→ What is needed
All of the entries below are to be retyped exactly.

→ Information provided

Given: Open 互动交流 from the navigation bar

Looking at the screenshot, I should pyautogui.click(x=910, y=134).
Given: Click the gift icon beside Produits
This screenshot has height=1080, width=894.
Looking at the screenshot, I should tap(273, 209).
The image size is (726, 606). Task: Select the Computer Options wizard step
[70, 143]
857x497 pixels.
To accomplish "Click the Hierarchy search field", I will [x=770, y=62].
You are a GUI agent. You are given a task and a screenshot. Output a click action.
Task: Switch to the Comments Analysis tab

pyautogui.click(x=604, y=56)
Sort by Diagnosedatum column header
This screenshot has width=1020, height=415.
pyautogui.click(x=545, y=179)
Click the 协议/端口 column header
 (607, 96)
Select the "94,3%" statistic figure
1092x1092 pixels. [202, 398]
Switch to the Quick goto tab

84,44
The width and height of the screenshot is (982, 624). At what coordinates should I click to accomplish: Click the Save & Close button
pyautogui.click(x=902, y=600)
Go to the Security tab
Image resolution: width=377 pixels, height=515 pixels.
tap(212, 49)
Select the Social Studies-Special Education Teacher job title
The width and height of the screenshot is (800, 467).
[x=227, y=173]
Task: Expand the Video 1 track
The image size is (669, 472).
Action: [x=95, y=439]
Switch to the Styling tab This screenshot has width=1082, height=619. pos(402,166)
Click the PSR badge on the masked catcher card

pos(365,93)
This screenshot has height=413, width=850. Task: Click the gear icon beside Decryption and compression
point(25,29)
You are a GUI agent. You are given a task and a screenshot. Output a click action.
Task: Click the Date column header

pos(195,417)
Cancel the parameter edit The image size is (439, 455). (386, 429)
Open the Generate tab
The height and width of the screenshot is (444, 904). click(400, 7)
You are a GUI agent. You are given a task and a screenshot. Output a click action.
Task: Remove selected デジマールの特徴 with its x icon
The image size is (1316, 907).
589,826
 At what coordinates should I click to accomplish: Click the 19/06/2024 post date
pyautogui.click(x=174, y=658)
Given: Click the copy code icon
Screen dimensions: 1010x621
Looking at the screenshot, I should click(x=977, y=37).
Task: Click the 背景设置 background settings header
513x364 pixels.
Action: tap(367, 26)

→ Your response
Given: Open 互动交流 from the navigation bar

Looking at the screenshot, I should pyautogui.click(x=910, y=134).
Given: Click the gift icon beside Produits
This screenshot has height=1080, width=894.
Looking at the screenshot, I should tap(273, 209).
The image size is (726, 606). Task: Select the Computer Options wizard step
[70, 143]
857x497 pixels.
To accomplish "Click the Hierarchy search field", I will [x=770, y=62].
You are a GUI agent. You are given a task and a screenshot. Output a click action.
Task: Switch to the Comments Analysis tab

pyautogui.click(x=604, y=56)
Sort by Diagnosedatum column header
This screenshot has width=1020, height=415.
pyautogui.click(x=545, y=179)
Click the 协议/端口 column header
 (607, 96)
Select the "94,3%" statistic figure
1092x1092 pixels. [202, 398]
Switch to the Quick goto tab

84,44
The width and height of the screenshot is (982, 624). At what coordinates should I click to accomplish: Click the Save & Close button
pyautogui.click(x=902, y=600)
Go to the Security tab
Image resolution: width=377 pixels, height=515 pixels.
tap(212, 49)
Select the Social Studies-Special Education Teacher job title
The width and height of the screenshot is (800, 467).
[x=227, y=173]
Task: Expand the Video 1 track
The image size is (669, 472).
Action: [x=95, y=439]
Switch to the Styling tab This screenshot has width=1082, height=619. pos(402,166)
Click the PSR badge on the masked catcher card

pos(365,93)
This screenshot has height=413, width=850. Task: Click the gear icon beside Decryption and compression
point(25,29)
You are a GUI agent. You are given a task and a screenshot. Output a click action.
Task: Click the Date column header

pos(195,417)
Cancel the parameter edit The image size is (439, 455). (386, 429)
Open the Generate tab
The height and width of the screenshot is (444, 904). click(400, 7)
You are a GUI agent. You are given a task and a screenshot. Output a click action.
Task: Remove selected デジマールの特徴 with its x icon
The image size is (1316, 907).
589,826
 At what coordinates should I click to accomplish: Click the 19/06/2024 post date
pyautogui.click(x=174, y=658)
Given: Click the copy code icon
Screen dimensions: 1010x621
Looking at the screenshot, I should click(x=977, y=37).
Task: Click the 背景设置 background settings header
513x364 pixels.
Action: tap(367, 26)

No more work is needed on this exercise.